→ **SUPPLIED MATERIAL**
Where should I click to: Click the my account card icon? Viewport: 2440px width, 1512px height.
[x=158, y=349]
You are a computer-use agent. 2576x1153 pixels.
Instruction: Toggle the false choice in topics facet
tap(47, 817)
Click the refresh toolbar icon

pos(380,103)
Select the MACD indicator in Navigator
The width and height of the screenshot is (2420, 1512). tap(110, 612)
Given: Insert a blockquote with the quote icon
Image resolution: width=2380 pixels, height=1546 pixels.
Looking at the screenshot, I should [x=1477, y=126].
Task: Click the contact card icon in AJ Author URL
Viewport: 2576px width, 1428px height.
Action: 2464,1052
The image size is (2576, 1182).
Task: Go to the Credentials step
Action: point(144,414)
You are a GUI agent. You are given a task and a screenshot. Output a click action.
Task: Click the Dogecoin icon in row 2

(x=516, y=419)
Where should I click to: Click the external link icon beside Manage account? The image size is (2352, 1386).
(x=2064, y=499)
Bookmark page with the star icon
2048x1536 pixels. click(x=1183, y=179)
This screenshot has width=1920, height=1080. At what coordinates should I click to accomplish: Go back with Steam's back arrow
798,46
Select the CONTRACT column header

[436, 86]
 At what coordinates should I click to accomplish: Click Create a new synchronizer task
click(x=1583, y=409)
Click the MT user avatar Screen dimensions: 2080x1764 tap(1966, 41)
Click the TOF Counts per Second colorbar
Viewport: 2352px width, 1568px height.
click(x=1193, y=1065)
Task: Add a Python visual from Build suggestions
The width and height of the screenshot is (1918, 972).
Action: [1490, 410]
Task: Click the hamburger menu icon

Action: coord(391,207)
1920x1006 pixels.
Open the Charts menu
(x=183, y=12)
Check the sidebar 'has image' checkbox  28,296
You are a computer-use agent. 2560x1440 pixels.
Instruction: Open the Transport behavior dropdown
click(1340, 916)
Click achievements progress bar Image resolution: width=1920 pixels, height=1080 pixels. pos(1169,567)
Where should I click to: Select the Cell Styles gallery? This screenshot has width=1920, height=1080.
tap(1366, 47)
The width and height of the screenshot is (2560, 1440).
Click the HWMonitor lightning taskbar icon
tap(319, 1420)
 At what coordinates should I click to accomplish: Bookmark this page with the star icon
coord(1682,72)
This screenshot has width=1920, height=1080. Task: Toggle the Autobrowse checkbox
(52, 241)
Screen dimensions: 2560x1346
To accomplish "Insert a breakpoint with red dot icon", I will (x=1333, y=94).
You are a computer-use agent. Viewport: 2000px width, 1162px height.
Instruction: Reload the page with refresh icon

→ **TASK TO COMPLETE**
Retype, exactly and in full, the lines above from the one containing "You are a computer-use agent. 2560x1440" through the one containing "Click achievements progress".

→ **SOLUTION TO THIS EXERCISE**
You are a computer-use agent. 2560x1440 pixels.
Instruction: Open the Transport behavior dropdown
click(1340, 916)
Click achievements progress bar Image resolution: width=1920 pixels, height=1080 pixels. pos(1169,567)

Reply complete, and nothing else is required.